Task to complete:
Below are records; reproduce exactly the lines from the one that has "JE & CGL Exam (127, 1011)" through the one that has "UGC India (384, 2162)", ends included, and nothing more.

*** Opening Supplied information ***

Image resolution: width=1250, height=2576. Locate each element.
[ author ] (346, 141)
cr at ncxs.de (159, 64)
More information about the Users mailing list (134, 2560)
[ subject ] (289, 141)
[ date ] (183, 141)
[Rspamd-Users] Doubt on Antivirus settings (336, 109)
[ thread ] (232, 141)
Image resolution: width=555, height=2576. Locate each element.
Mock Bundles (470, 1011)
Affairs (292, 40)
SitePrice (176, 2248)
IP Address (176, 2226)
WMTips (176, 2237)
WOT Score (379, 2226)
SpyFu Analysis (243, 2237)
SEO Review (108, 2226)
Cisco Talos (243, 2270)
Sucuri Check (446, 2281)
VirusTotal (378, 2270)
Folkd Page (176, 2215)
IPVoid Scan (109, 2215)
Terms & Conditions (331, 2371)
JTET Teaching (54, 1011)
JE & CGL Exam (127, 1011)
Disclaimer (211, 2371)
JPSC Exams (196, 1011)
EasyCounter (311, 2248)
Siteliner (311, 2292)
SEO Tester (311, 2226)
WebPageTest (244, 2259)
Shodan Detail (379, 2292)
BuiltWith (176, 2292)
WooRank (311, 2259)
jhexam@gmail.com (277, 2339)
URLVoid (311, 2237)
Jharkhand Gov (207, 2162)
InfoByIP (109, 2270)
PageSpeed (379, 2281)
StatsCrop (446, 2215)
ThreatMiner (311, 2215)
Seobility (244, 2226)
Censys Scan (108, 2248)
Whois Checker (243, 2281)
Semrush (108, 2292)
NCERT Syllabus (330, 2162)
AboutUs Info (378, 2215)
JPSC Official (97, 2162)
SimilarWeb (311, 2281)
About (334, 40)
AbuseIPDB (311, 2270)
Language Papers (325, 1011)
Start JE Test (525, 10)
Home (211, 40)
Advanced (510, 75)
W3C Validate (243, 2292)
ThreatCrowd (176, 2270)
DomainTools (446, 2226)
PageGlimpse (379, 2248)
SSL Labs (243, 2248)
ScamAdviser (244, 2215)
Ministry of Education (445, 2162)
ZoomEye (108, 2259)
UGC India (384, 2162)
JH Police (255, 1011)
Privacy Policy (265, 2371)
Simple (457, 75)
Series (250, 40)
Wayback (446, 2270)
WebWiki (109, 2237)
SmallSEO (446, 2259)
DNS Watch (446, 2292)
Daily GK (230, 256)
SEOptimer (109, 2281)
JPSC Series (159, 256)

*** Closing Supplied information ***

Task output:
JE & CGL Exam (127, 1011)
Disclaimer (211, 2371)
JPSC Exams (196, 1011)
EasyCounter (311, 2248)
Siteliner (311, 2292)
SEO Tester (311, 2226)
WebPageTest (244, 2259)
Shodan Detail (379, 2292)
BuiltWith (176, 2292)
WooRank (311, 2259)
jhexam@gmail.com (277, 2339)
URLVoid (311, 2237)
Jharkhand Gov (207, 2162)
InfoByIP (109, 2270)
PageSpeed (379, 2281)
StatsCrop (446, 2215)
ThreatMiner (311, 2215)
Seobility (244, 2226)
Censys Scan (108, 2248)
Whois Checker (243, 2281)
Semrush (108, 2292)
NCERT Syllabus (330, 2162)
AboutUs Info (378, 2215)
JPSC Official (97, 2162)
SimilarWeb (311, 2281)
About (334, 40)
AbuseIPDB (311, 2270)
Language Papers (325, 1011)
Start JE Test (525, 10)
Home (211, 40)
Advanced (510, 75)
W3C Validate (243, 2292)
ThreatCrowd (176, 2270)
DomainTools (446, 2226)
PageGlimpse (379, 2248)
SSL Labs (243, 2248)
ScamAdviser (244, 2215)
Ministry of Education (445, 2162)
ZoomEye (108, 2259)
UGC India (384, 2162)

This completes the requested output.